Saved data entries:
Content starts

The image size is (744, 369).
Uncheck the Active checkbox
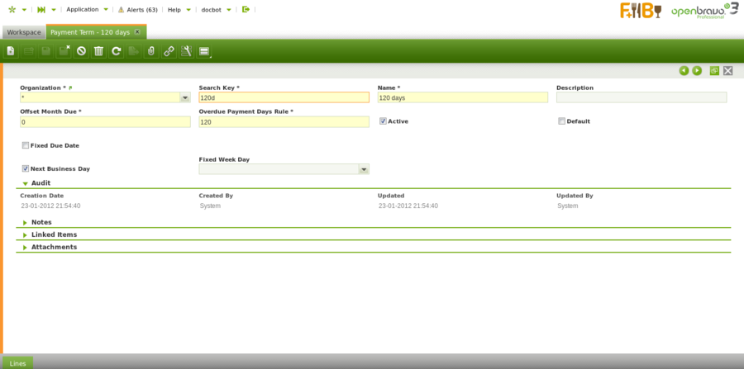pyautogui.click(x=383, y=121)
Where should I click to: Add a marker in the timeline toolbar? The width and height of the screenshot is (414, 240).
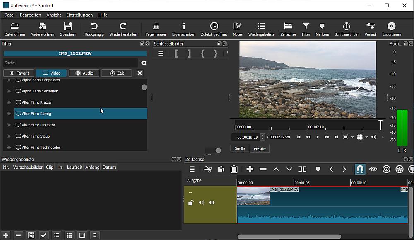click(318, 169)
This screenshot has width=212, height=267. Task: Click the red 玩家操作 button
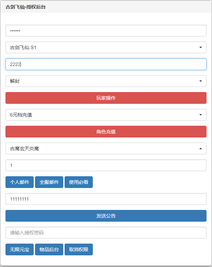pyautogui.click(x=106, y=98)
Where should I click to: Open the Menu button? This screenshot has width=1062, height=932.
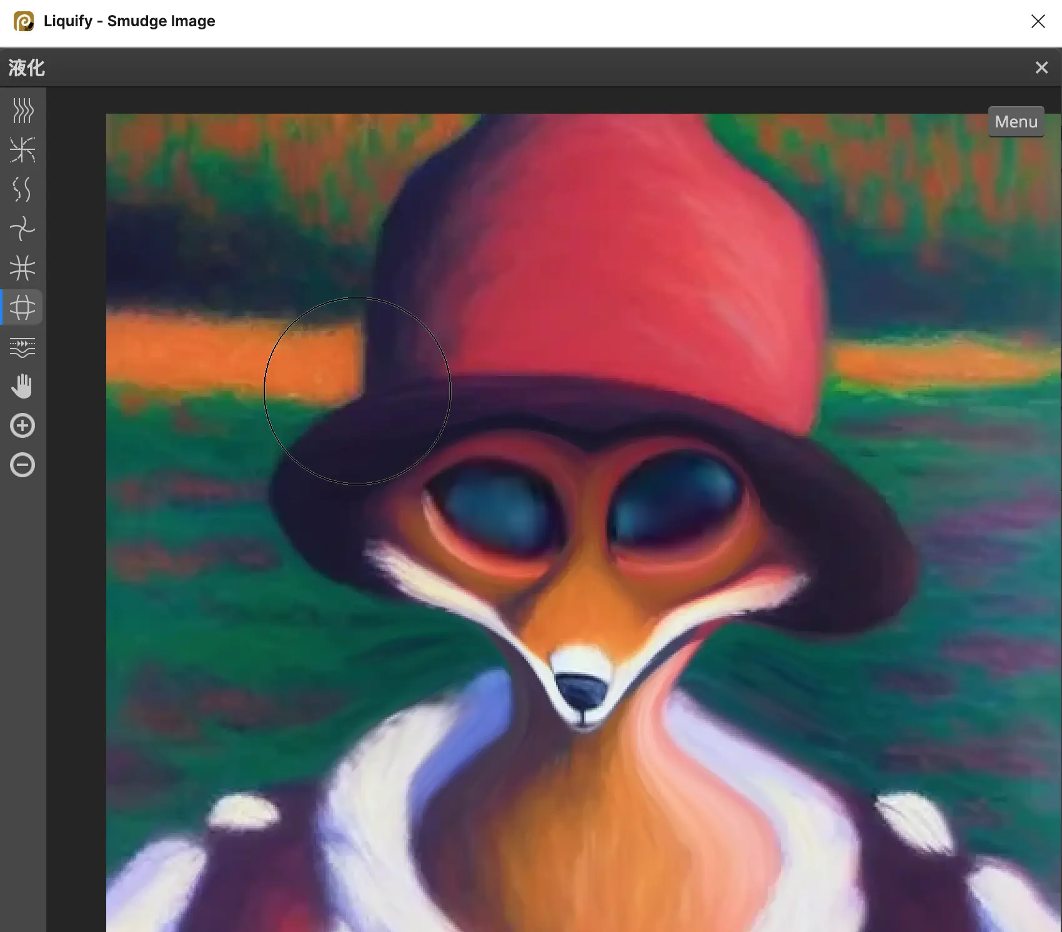click(1016, 122)
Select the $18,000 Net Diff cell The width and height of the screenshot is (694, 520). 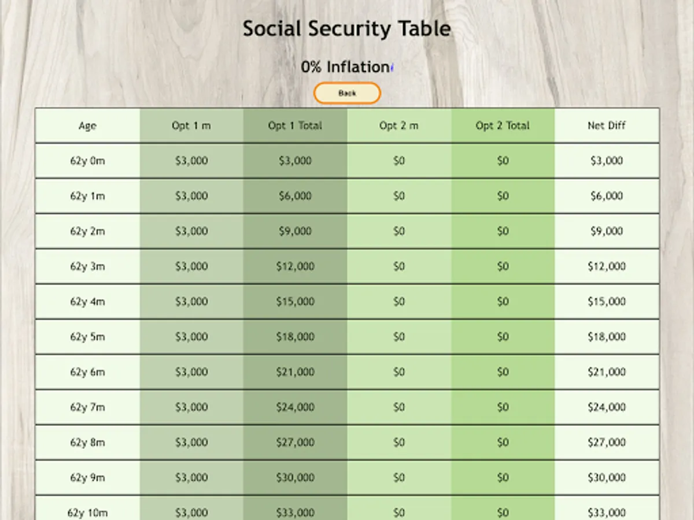607,337
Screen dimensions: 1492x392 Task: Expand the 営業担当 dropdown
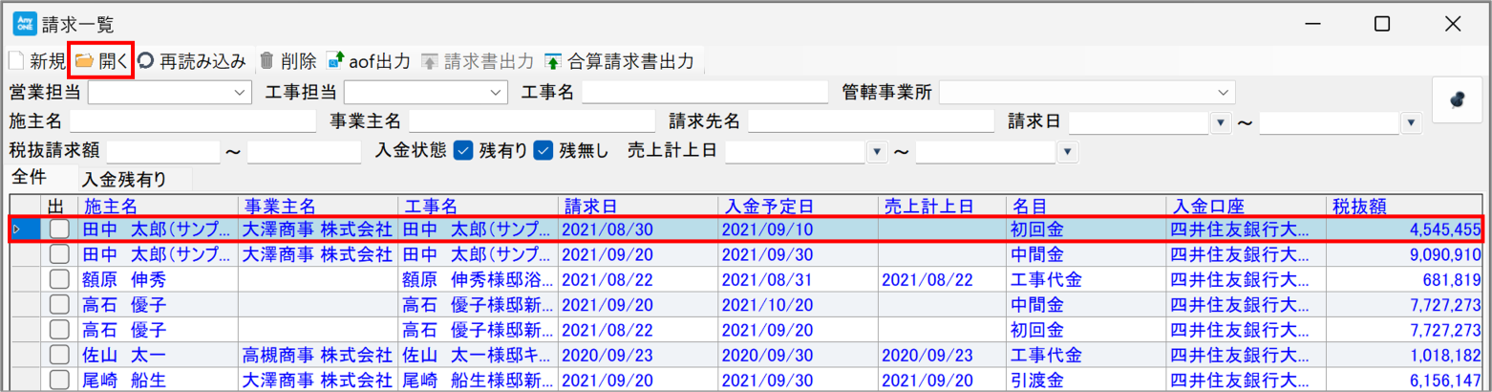[238, 92]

Content ends

■ **Work to be completed**
Only what runs from the line holding "Screen dimensions: 1492x392" through the end of the entries above is to be given again, exactly, with every picture omitted.

■ **Exercise result**
Screen dimensions: 1492x392 Task: Expand the 営業担当 dropdown
[238, 92]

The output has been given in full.